Below are the entries to retype; reproduce each one exactly.

(SUPPLIED MATERIAL Opens)

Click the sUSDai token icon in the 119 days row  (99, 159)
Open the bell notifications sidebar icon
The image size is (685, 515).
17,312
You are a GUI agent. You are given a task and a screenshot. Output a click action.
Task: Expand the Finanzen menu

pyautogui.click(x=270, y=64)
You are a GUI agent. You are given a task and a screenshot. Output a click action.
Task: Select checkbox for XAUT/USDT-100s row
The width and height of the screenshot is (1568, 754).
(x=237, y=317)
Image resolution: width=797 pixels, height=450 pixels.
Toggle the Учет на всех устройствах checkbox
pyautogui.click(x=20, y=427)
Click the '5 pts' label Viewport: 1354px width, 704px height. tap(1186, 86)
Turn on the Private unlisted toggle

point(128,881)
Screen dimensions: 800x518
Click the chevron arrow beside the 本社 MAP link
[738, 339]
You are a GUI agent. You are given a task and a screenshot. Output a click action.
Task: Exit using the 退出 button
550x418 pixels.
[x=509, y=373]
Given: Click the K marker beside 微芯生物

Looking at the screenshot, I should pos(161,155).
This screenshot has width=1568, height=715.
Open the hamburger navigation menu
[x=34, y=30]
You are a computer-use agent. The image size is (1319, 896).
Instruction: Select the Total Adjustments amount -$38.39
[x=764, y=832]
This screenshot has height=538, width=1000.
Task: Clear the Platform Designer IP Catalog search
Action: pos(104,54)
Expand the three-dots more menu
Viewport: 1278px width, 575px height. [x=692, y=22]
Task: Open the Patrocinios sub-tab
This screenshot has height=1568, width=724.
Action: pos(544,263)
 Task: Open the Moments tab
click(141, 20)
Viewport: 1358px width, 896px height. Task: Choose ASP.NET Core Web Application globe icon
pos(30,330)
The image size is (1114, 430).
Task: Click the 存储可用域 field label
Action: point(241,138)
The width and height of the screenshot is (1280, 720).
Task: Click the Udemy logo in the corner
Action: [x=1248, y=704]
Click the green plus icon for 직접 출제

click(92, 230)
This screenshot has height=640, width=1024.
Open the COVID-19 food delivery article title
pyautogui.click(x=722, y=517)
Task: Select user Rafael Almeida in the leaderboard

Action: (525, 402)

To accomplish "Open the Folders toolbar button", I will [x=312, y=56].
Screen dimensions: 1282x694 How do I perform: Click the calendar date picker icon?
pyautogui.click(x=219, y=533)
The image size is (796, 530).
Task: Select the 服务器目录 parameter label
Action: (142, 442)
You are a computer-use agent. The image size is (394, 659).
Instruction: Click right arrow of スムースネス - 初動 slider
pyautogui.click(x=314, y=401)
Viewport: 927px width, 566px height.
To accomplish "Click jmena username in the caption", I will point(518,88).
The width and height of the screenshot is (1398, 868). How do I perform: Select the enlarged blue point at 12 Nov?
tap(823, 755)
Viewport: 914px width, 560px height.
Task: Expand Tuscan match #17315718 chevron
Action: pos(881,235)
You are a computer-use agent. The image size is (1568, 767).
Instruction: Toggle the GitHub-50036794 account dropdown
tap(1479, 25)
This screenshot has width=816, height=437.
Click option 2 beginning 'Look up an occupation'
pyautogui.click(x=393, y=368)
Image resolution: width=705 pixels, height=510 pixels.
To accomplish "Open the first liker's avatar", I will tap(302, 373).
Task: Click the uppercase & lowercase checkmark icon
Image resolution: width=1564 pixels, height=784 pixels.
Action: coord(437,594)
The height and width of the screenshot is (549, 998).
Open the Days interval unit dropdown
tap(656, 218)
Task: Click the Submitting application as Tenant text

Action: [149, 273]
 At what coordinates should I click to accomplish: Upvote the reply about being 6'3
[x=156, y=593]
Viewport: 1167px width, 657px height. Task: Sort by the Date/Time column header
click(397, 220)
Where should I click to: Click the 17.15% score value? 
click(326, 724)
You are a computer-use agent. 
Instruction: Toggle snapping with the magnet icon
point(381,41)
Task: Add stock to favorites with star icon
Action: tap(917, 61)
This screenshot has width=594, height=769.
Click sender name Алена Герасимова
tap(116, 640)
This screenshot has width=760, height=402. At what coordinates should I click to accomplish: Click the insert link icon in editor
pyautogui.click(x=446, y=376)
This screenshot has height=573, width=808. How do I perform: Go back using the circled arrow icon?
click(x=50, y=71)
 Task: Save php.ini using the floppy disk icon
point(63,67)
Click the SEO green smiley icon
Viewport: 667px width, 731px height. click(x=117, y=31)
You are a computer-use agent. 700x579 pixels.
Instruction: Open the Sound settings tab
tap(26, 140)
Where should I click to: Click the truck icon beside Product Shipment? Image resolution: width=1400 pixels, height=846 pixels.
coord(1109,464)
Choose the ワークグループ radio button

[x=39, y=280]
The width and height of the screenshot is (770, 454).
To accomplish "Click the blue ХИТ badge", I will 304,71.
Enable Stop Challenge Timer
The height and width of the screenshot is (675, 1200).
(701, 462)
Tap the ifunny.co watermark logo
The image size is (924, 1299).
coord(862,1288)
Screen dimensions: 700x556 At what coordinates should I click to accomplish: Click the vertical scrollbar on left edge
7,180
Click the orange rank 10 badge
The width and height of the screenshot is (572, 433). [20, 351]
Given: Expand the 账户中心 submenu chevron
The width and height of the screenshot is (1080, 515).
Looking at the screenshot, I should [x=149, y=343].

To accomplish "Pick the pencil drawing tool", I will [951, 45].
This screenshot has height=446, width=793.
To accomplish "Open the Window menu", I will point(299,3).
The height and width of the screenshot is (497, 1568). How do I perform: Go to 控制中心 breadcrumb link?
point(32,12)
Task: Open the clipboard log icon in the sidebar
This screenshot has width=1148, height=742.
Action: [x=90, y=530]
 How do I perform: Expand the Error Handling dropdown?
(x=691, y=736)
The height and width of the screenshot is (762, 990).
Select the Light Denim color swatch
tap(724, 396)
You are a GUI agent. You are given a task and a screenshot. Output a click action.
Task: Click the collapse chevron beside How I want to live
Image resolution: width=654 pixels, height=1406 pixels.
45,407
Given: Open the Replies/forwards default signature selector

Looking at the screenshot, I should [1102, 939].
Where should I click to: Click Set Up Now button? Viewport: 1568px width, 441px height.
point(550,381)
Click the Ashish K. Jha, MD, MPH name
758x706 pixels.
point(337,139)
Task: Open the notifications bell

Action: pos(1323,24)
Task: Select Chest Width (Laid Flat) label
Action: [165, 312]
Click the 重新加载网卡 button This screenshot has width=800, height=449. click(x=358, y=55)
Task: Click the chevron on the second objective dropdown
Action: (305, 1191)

(SUPPLIED MATERIAL Closes)

- **ANSWER SPACE**:
Click the sUSDai token icon in the 119 days row  (99, 159)
Open the bell notifications sidebar icon
The image size is (685, 515).
17,312
You are a GUI agent. You are given a task and a screenshot. Output a click action.
Task: Expand the Finanzen menu

pyautogui.click(x=270, y=64)
You are a GUI agent. You are given a task and a screenshot. Output a click action.
Task: Select checkbox for XAUT/USDT-100s row
The width and height of the screenshot is (1568, 754).
(x=237, y=317)
Image resolution: width=797 pixels, height=450 pixels.
Toggle the Учет на всех устройствах checkbox
pyautogui.click(x=20, y=427)
Click the '5 pts' label Viewport: 1354px width, 704px height. tap(1186, 86)
Turn on the Private unlisted toggle

point(128,881)
Screen dimensions: 800x518
Click the chevron arrow beside the 本社 MAP link
[738, 339]
You are a GUI agent. You are given a task and a screenshot. Output a click action.
Task: Exit using the 退出 button
550x418 pixels.
[x=509, y=373]
Given: Click the K marker beside 微芯生物

Looking at the screenshot, I should pos(161,155).
This screenshot has width=1568, height=715.
Open the hamburger navigation menu
[x=34, y=30]
You are a computer-use agent. The image size is (1319, 896).
Instruction: Select the Total Adjustments amount -$38.39
[x=764, y=832]
This screenshot has height=538, width=1000.
Task: Clear the Platform Designer IP Catalog search
Action: pos(104,54)
Expand the three-dots more menu
Viewport: 1278px width, 575px height. [x=692, y=22]
Task: Open the Patrocinios sub-tab
This screenshot has height=1568, width=724.
Action: pos(544,263)
 Task: Open the Moments tab
click(141, 20)
Viewport: 1358px width, 896px height. Task: Choose ASP.NET Core Web Application globe icon
pos(30,330)
The image size is (1114, 430).
Task: Click the 存储可用域 field label
Action: point(241,138)
The width and height of the screenshot is (1280, 720).
Task: Click the Udemy logo in the corner
Action: [x=1248, y=704]
Click the green plus icon for 직접 출제

click(92, 230)
This screenshot has height=640, width=1024.
Open the COVID-19 food delivery article title
pyautogui.click(x=722, y=517)
Task: Select user Rafael Almeida in the leaderboard

Action: (525, 402)

To accomplish "Open the Folders toolbar button", I will [x=312, y=56].
Screen dimensions: 1282x694 How do I perform: Click the calendar date picker icon?
pyautogui.click(x=219, y=533)
The image size is (796, 530).
Task: Select the 服务器目录 parameter label
Action: (142, 442)
You are a computer-use agent. The image size is (394, 659).
Instruction: Click right arrow of スムースネス - 初動 slider
pyautogui.click(x=314, y=401)
Viewport: 927px width, 566px height.
To accomplish "Click jmena username in the caption", I will point(518,88).
The width and height of the screenshot is (1398, 868). How do I perform: Select the enlarged blue point at 12 Nov?
tap(823, 755)
Viewport: 914px width, 560px height.
Task: Expand Tuscan match #17315718 chevron
Action: pos(881,235)
You are a computer-use agent. The image size is (1568, 767).
Instruction: Toggle the GitHub-50036794 account dropdown
tap(1479, 25)
This screenshot has width=816, height=437.
Click option 2 beginning 'Look up an occupation'
pyautogui.click(x=393, y=368)
Image resolution: width=705 pixels, height=510 pixels.
To accomplish "Open the first liker's avatar", I will tap(302, 373).
Task: Click the uppercase & lowercase checkmark icon
Image resolution: width=1564 pixels, height=784 pixels.
Action: coord(437,594)
The height and width of the screenshot is (549, 998).
Open the Days interval unit dropdown
tap(656, 218)
Task: Click the Submitting application as Tenant text

Action: [149, 273]
 At what coordinates should I click to accomplish: Upvote the reply about being 6'3
[x=156, y=593]
Viewport: 1167px width, 657px height. Task: Sort by the Date/Time column header
click(397, 220)
Where should I click to: Click the 17.15% score value? 
click(326, 724)
You are a computer-use agent. 
Instruction: Toggle snapping with the magnet icon
point(381,41)
Task: Add stock to favorites with star icon
Action: tap(917, 61)
This screenshot has width=594, height=769.
Click sender name Алена Герасимова
tap(116, 640)
This screenshot has width=760, height=402. At what coordinates should I click to accomplish: Click the insert link icon in editor
pyautogui.click(x=446, y=376)
This screenshot has height=573, width=808. How do I perform: Go back using the circled arrow icon?
click(x=50, y=71)
 Task: Save php.ini using the floppy disk icon
point(63,67)
Click the SEO green smiley icon
Viewport: 667px width, 731px height. click(x=117, y=31)
You are a computer-use agent. 700x579 pixels.
Instruction: Open the Sound settings tab
tap(26, 140)
Where should I click to: Click the truck icon beside Product Shipment? Image resolution: width=1400 pixels, height=846 pixels.
coord(1109,464)
Choose the ワークグループ radio button

[x=39, y=280]
The width and height of the screenshot is (770, 454).
To accomplish "Click the blue ХИТ badge", I will 304,71.
Enable Stop Challenge Timer
The height and width of the screenshot is (675, 1200).
(701, 462)
Tap the ifunny.co watermark logo
The image size is (924, 1299).
coord(862,1288)
Screen dimensions: 700x556 At what coordinates should I click to accomplish: Click the vertical scrollbar on left edge
7,180
Click the orange rank 10 badge
The width and height of the screenshot is (572, 433). [20, 351]
Given: Expand the 账户中心 submenu chevron
The width and height of the screenshot is (1080, 515).
Looking at the screenshot, I should [x=149, y=343].

To accomplish "Pick the pencil drawing tool", I will [951, 45].
This screenshot has height=446, width=793.
To accomplish "Open the Window menu", I will point(299,3).
The height and width of the screenshot is (497, 1568). How do I perform: Go to 控制中心 breadcrumb link?
point(32,12)
Task: Open the clipboard log icon in the sidebar
This screenshot has width=1148, height=742.
Action: [x=90, y=530]
 How do I perform: Expand the Error Handling dropdown?
(x=691, y=736)
The height and width of the screenshot is (762, 990).
Select the Light Denim color swatch
tap(724, 396)
You are a GUI agent. You are given a task and a screenshot. Output a click action.
Task: Click the collapse chevron beside How I want to live
Image resolution: width=654 pixels, height=1406 pixels.
45,407
Given: Open the Replies/forwards default signature selector

Looking at the screenshot, I should [1102, 939].
Where should I click to: Click Set Up Now button? Viewport: 1568px width, 441px height.
point(550,381)
Click the Ashish K. Jha, MD, MPH name
758x706 pixels.
point(337,139)
Task: Open the notifications bell

Action: pos(1323,24)
Task: Select Chest Width (Laid Flat) label
Action: [165, 312]
Click the 重新加载网卡 button This screenshot has width=800, height=449. click(x=358, y=55)
Task: Click the chevron on the second objective dropdown
Action: (305, 1191)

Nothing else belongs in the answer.